Wow - these reels not only cast well, but taste great too????   

sorry - couldn't resist!


----------



## Sea2aeS (Jan 7, 2005)




----------



## CrawFish (Sep 23, 2003)

There's absolutely no drilling on my avet. I'd hate to screw up a pretty reel. And this drilling is inreversible. I'm going to get this thing straight out with static mag and cast control. Thanks for all the help.


----------



## TreednNC (Jul 1, 2005)

It's your reel and your opinion and I cant blame you for not wanting it drilled, but it's useless as a boar hog with t!ts if it's not how you want it, especially if drilling and adjustable mag is a tried and true method


----------



## trowpa (Jan 26, 2006)

i hear you about not wanting to drill - I had a friend drill mine - had it shipped directly to him when I bought it...cause I knew It would hurt me to have it drilled after I saw it 

Now that its done, I'm very pleased - for me, the ability to adjust the mag based on conditions (wind, daytime versus nighttime, payload etc, my improving technique) makes the knobby much much more useful than static mags


----------



## Mullet Breath (Nov 15, 2006)

I've got a MX that I staticked with two 1/4 and washers that worked great to get the feel of the reel and the drag and all to see if it would be a casting reel. I since sent it to VA. and the knob is the way to go, if he messes up it's on him and you have a new body, no worries. If you don't knob it and get the distance you want good deal. I was in the same mind set and got great distance, just not full potential after I dialed in the Inferno/Avet combo. I was going to use it as wading combo for bar fishing and didn't think I'd worry about distance as much, but with the drag it has I couldn't let it just sit when I wasn't on the bar.


----------



## CrawFish (Sep 23, 2003)

Drilling is inconsideration for maybe down there road, but now I can't do that yet. She got it for me for my birthday. I can get decent distance, but not as far as the 525mag.


----------



## toejam (Jan 28, 2005)

CrawFish said:


> Drilling is inconsideration for maybe down there road, but now I can't do that yet. She got it for me for my birthday. I can get decent distance, but not as far as the 525mag.

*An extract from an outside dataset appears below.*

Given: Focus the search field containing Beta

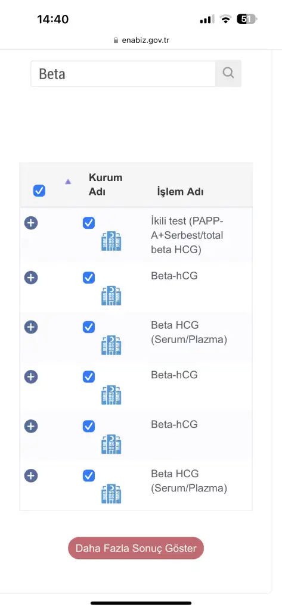Looking at the screenshot, I should (x=123, y=73).

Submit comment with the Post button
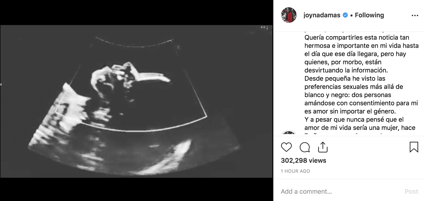411,191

fine tuning the SX can be a bugger with 1/4 inch magnets,,, You have to use micro magnets to do it. here is how I magged my first sx,, hope it helps,,,,,

http://www.torquedsolutions.com/images/toejam/Magging.pdf


Leave it better than you found it!


----------



## JEG (Jan 16, 2004)

I use 2 of the 1/4" rare earth magnets. Works good for bottom fishing and slinging metal. Had to glue them straight to the frame, no room for a washer.


----------



## junkmansj (Jul 23, 2005)

Try here it has all the info and pics
http://www.stripersonline.com/surftalk/showthread.php?t=525126







Sea2aeS said:


> my question on doing your own knobby would be. how far from the center of the reel where the shaft is, outwards towards the edge of the spool, does the adjustable knobby mag need to be? is there an ideal distance like closer to the shaft, or further out towards the lip of the spool. I would think it would be better off mounted towards the edge of the spool to make it more adjustable versus near the center of the spool towards the shaft. Ive got a drill press, dremel, and the tools to do the job.... Just like the thought of somebody who knows what theyre doing having at it instead....


----------